GOAL> Convert the lines from the start of the records through the line containing "Action: (717, 417)" into a JSON list of strings, one string per line, omitting blank lines.

GIVEN DATA>
=-=-=
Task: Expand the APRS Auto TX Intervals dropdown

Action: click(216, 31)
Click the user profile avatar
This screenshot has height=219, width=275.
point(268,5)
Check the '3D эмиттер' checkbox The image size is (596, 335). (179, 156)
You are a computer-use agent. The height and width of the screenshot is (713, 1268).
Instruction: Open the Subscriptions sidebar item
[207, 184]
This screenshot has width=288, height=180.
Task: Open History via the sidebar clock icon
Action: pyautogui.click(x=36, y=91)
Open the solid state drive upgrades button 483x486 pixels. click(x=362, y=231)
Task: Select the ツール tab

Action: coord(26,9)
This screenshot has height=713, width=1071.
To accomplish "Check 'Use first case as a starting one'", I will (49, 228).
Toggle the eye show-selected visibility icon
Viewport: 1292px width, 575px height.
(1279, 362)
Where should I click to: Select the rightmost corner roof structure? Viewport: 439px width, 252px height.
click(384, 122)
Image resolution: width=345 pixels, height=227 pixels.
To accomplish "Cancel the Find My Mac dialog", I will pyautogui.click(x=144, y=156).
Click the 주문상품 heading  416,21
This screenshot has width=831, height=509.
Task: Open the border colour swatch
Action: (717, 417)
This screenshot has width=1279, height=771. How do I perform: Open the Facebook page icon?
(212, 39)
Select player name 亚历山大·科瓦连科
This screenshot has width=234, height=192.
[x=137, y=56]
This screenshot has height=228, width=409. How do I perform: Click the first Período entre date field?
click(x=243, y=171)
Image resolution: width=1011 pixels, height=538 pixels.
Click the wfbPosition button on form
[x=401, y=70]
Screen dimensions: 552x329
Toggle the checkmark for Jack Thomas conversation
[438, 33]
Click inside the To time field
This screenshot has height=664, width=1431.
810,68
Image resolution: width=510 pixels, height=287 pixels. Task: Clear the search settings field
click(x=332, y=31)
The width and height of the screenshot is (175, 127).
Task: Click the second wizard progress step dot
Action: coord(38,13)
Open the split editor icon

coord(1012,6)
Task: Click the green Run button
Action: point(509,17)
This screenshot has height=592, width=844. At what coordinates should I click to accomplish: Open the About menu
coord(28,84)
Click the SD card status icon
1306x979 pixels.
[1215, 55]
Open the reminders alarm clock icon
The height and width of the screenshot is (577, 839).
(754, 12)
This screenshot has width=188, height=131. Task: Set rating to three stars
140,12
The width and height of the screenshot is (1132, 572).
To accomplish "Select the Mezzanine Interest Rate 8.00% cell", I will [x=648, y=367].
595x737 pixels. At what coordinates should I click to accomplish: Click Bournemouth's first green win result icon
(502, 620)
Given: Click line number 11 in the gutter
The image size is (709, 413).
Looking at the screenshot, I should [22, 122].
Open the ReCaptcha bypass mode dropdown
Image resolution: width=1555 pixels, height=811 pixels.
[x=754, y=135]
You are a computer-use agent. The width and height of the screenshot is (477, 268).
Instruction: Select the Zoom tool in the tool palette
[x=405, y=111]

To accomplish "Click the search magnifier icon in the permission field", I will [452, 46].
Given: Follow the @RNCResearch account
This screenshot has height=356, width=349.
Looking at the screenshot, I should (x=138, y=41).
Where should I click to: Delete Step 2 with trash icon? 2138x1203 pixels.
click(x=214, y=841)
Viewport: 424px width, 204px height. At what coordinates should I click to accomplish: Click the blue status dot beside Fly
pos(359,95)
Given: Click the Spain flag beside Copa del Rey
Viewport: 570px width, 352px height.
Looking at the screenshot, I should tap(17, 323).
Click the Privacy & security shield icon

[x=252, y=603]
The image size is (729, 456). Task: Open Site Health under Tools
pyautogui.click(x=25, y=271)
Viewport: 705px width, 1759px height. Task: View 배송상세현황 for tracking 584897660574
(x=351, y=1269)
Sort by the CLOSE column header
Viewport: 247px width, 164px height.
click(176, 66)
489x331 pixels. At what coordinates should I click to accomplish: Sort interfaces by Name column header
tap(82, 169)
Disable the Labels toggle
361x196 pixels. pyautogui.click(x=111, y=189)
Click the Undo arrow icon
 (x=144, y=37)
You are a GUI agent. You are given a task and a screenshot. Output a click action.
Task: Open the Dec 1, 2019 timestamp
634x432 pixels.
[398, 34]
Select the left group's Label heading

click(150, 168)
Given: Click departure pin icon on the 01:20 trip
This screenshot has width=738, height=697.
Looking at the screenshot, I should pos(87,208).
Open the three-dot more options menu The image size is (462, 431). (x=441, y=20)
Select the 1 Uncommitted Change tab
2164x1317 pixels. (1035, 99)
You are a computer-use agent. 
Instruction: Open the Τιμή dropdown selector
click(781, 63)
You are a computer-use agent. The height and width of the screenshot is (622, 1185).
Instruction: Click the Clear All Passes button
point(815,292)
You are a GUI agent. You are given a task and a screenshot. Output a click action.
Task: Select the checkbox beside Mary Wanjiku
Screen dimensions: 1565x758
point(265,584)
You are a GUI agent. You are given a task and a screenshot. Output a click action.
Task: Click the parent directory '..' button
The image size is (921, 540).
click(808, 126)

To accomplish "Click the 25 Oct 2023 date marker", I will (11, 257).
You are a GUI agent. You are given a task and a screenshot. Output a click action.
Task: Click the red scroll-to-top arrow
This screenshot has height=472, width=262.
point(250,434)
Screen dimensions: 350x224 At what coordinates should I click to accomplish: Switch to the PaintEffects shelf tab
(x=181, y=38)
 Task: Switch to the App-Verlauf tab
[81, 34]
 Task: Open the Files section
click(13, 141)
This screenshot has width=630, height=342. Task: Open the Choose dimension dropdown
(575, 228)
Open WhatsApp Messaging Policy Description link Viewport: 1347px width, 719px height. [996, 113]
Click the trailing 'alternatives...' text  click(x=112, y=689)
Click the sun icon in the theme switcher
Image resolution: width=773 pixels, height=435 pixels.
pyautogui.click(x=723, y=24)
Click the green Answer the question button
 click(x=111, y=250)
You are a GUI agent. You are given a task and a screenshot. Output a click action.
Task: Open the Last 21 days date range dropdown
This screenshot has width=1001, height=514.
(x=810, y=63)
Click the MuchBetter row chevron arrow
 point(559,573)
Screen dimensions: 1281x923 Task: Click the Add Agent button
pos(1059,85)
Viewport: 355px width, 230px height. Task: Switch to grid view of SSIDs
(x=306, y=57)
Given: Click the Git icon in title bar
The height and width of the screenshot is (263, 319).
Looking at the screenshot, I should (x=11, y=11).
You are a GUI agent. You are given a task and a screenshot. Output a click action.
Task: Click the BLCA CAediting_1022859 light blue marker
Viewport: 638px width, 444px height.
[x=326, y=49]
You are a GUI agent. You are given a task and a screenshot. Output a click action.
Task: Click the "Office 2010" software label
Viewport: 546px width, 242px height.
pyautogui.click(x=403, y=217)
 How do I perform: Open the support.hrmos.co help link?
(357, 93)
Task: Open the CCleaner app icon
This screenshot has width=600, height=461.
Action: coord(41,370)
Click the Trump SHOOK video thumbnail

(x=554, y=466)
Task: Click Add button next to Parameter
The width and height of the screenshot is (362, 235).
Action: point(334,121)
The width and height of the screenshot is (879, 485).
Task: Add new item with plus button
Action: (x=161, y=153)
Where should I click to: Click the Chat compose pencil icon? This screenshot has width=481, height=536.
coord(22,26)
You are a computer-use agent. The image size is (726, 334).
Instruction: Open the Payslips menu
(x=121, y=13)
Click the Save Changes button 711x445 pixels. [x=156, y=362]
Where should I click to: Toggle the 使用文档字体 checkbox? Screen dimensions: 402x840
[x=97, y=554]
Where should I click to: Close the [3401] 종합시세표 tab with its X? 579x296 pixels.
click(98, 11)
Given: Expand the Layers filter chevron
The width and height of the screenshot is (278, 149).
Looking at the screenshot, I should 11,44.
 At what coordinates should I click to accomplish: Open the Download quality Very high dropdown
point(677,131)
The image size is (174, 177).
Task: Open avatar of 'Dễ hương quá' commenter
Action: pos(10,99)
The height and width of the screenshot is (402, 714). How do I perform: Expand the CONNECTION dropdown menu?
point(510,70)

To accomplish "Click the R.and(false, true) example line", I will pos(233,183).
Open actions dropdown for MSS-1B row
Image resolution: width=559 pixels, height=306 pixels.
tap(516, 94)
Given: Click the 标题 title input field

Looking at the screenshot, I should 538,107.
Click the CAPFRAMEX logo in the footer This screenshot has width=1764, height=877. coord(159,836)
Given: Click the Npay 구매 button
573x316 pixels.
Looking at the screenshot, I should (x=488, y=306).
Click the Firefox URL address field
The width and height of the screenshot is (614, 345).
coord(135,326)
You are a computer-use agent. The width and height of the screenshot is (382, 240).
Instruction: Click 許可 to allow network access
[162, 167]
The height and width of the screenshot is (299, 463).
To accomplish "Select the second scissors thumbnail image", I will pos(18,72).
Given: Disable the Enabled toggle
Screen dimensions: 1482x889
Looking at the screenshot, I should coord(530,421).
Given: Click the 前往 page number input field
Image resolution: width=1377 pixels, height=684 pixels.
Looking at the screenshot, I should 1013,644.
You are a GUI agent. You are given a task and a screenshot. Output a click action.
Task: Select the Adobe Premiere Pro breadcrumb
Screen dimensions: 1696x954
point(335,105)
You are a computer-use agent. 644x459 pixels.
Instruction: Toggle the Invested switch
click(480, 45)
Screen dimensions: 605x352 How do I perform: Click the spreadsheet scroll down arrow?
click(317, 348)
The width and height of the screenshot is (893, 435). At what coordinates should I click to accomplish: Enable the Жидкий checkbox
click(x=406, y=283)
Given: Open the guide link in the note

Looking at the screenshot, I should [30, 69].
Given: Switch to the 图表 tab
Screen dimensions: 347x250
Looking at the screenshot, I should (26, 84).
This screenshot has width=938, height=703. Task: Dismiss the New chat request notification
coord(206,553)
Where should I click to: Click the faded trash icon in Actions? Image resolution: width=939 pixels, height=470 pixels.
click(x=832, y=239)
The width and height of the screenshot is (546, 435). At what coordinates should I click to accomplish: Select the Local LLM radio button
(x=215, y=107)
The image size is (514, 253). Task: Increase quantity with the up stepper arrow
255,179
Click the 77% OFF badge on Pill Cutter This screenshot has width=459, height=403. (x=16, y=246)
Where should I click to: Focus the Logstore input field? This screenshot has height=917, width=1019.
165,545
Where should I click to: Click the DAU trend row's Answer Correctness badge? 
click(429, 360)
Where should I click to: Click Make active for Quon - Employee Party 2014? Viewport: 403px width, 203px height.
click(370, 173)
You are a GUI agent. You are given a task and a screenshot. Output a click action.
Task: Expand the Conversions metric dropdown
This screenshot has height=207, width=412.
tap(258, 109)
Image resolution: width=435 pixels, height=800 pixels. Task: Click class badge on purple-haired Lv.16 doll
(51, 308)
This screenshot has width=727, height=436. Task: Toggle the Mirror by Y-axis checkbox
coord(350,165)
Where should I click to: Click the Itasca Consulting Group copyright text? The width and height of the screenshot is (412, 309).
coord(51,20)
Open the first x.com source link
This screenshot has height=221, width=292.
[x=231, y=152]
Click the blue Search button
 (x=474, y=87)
=-=-=
OUTPUT OF THE TASK>
[
  "Task: Expand the APRS Auto TX Intervals dropdown",
  "Action: click(216, 31)",
  "Click the user profile avatar",
  "This screenshot has height=219, width=275.",
  "point(268,5)",
  "Check the '3D эмиттер' checkbox The image size is (596, 335). (179, 156)",
  "You are a computer-use agent. The height and width of the screenshot is (713, 1268).",
  "Instruction: Open the Subscriptions sidebar item",
  "[207, 184]",
  "This screenshot has width=288, height=180.",
  "Task: Open History via the sidebar clock icon",
  "Action: pyautogui.click(x=36, y=91)",
  "Open the solid state drive upgrades button 483x486 pixels. click(x=362, y=231)",
  "Task: Select the ツール tab",
  "Action: coord(26,9)",
  "This screenshot has height=713, width=1071.",
  "To accomplish \"Check 'Use first case as a starting one'\", I will (49, 228).",
  "Toggle the eye show-selected visibility icon",
  "Viewport: 1292px width, 575px height.",
  "(1279, 362)",
  "Where should I click to: Select the rightmost corner roof structure? Viewport: 439px width, 252px height.",
  "click(384, 122)",
  "Image resolution: width=345 pixels, height=227 pixels.",
  "To accomplish \"Cancel the Find My Mac dialog\", I will pyautogui.click(x=144, y=156).",
  "Click the 주문상품 heading  416,21",
  "This screenshot has width=831, height=509.",
  "Task: Open the border colour swatch",
  "Action: (717, 417)"
]